» **What is asked**: Can you format the entries below as a JSON list of strings, with one string per line and blank lines left out?

Entries on locating words and elements
::::::::::
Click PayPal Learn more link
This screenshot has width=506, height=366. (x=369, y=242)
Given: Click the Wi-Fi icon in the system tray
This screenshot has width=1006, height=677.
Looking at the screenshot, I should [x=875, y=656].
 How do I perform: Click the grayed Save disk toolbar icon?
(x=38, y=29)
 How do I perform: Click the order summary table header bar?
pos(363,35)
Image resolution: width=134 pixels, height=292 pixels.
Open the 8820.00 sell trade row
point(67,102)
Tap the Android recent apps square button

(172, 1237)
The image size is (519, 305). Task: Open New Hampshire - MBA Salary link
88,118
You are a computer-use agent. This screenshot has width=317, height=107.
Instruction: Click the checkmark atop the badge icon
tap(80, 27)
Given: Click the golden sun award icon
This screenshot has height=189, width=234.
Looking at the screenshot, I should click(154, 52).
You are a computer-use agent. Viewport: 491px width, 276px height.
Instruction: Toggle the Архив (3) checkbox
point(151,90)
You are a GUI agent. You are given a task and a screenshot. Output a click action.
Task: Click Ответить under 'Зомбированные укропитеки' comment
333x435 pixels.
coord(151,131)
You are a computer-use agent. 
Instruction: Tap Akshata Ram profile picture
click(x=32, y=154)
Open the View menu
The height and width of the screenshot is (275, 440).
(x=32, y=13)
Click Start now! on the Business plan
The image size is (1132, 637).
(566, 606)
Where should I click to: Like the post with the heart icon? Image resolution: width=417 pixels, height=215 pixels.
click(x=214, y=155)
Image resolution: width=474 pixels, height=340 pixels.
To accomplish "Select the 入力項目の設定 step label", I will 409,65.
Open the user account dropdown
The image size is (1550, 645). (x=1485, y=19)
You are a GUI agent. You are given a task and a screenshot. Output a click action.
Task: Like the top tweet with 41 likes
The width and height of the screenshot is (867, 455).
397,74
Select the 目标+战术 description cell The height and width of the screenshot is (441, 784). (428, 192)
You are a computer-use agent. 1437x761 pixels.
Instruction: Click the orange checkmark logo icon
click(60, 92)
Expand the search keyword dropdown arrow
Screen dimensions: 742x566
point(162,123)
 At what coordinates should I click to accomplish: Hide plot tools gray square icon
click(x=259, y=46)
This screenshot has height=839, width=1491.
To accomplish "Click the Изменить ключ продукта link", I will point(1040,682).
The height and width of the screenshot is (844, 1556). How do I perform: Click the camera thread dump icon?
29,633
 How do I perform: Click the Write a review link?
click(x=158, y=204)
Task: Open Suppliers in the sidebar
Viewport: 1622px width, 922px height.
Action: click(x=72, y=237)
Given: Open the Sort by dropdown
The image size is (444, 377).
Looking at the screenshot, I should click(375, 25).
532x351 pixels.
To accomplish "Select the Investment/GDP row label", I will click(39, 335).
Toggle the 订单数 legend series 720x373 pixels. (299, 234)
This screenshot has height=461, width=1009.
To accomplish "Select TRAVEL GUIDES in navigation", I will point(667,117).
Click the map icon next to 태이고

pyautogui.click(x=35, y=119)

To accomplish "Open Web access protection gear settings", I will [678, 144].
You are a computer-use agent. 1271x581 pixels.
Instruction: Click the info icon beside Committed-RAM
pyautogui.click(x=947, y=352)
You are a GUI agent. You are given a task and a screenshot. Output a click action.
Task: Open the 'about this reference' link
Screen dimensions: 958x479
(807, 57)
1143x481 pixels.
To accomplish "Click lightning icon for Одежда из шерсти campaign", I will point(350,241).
::::::::::
» **Solution to this problem**:
[
  "Click PayPal Learn more link",
  "This screenshot has width=506, height=366. (x=369, y=242)",
  "Given: Click the Wi-Fi icon in the system tray",
  "This screenshot has width=1006, height=677.",
  "Looking at the screenshot, I should [x=875, y=656].",
  " How do I perform: Click the grayed Save disk toolbar icon?",
  "(x=38, y=29)",
  " How do I perform: Click the order summary table header bar?",
  "pos(363,35)",
  "Image resolution: width=134 pixels, height=292 pixels.",
  "Open the 8820.00 sell trade row",
  "point(67,102)",
  "Tap the Android recent apps square button",
  "(172, 1237)",
  "The image size is (519, 305). Task: Open New Hampshire - MBA Salary link",
  "88,118",
  "You are a computer-use agent. This screenshot has width=317, height=107.",
  "Instruction: Click the checkmark atop the badge icon",
  "tap(80, 27)",
  "Given: Click the golden sun award icon",
  "This screenshot has height=189, width=234.",
  "Looking at the screenshot, I should click(154, 52).",
  "You are a computer-use agent. Viewport: 491px width, 276px height.",
  "Instruction: Toggle the Архив (3) checkbox",
  "point(151,90)",
  "You are a GUI agent. You are given a task and a screenshot. Output a click action.",
  "Task: Click Ответить under 'Зомбированные укропитеки' comment",
  "333x435 pixels.",
  "coord(151,131)",
  "You are a computer-use agent. ",
  "Instruction: Tap Akshata Ram profile picture",
  "click(x=32, y=154)",
  "Open the View menu",
  "The height and width of the screenshot is (275, 440).",
  "(x=32, y=13)",
  "Click Start now! on the Business plan",
  "The image size is (1132, 637).",
  "(566, 606)",
  "Where should I click to: Like the post with the heart icon? Image resolution: width=417 pixels, height=215 pixels.",
  "click(x=214, y=155)",
  "Image resolution: width=474 pixels, height=340 pixels.",
  "To accomplish \"Select the 入力項目の設定 step label\", I will 409,65.",
  "Open the user account dropdown",
  "The image size is (1550, 645). (x=1485, y=19)",
  "You are a GUI agent. You are given a task and a screenshot. Output a click action.",
  "Task: Like the top tweet with 41 likes",
  "The width and height of the screenshot is (867, 455).",
  "397,74",
  "Select the 目标+战术 description cell The height and width of the screenshot is (441, 784). (428, 192)",
  "You are a computer-use agent. 1437x761 pixels.",
  "Instruction: Click the orange checkmark logo icon",
  "click(60, 92)",
  "Expand the search keyword dropdown arrow",
  "Screen dimensions: 742x566",
  "point(162,123)",
  " At what coordinates should I click to accomplish: Hide plot tools gray square icon",
  "click(x=259, y=46)",
  "This screenshot has height=839, width=1491.",
  "To accomplish \"Click the Изменить ключ продукта link\", I will point(1040,682).",
  "The height and width of the screenshot is (844, 1556). How do I perform: Click the camera thread dump icon?",
  "29,633",
  " How do I perform: Click the Write a review link?",
  "click(x=158, y=204)",
  "Task: Open Suppliers in the sidebar",
  "Viewport: 1622px width, 922px height.",
  "Action: click(x=72, y=237)",
  "Given: Open the Sort by dropdown",
  "The image size is (444, 377).",
  "Looking at the screenshot, I should click(375, 25).",
  "532x351 pixels.",
  "To accomplish \"Select the Investment/GDP row label\", I will click(39, 335).",
  "Toggle the 订单数 legend series 720x373 pixels. (299, 234)",
  "This screenshot has height=461, width=1009.",
  "To accomplish \"Select TRAVEL GUIDES in navigation\", I will point(667,117).",
  "Click the map icon next to 태이고",
  "pyautogui.click(x=35, y=119)",
  "To accomplish \"Open Web access protection gear settings\", I will [678, 144].",
  "You are a computer-use agent. 1271x581 pixels.",
  "Instruction: Click the info icon beside Committed-RAM",
  "pyautogui.click(x=947, y=352)",
  "You are a GUI agent. You are given a task and a screenshot. Output a click action.",
  "Task: Open the 'about this reference' link",
  "Screen dimensions: 958x479",
  "(807, 57)",
  "1143x481 pixels.",
  "To accomplish \"Click lightning icon for Одежда из шерсти campaign\", I will point(350,241)."
]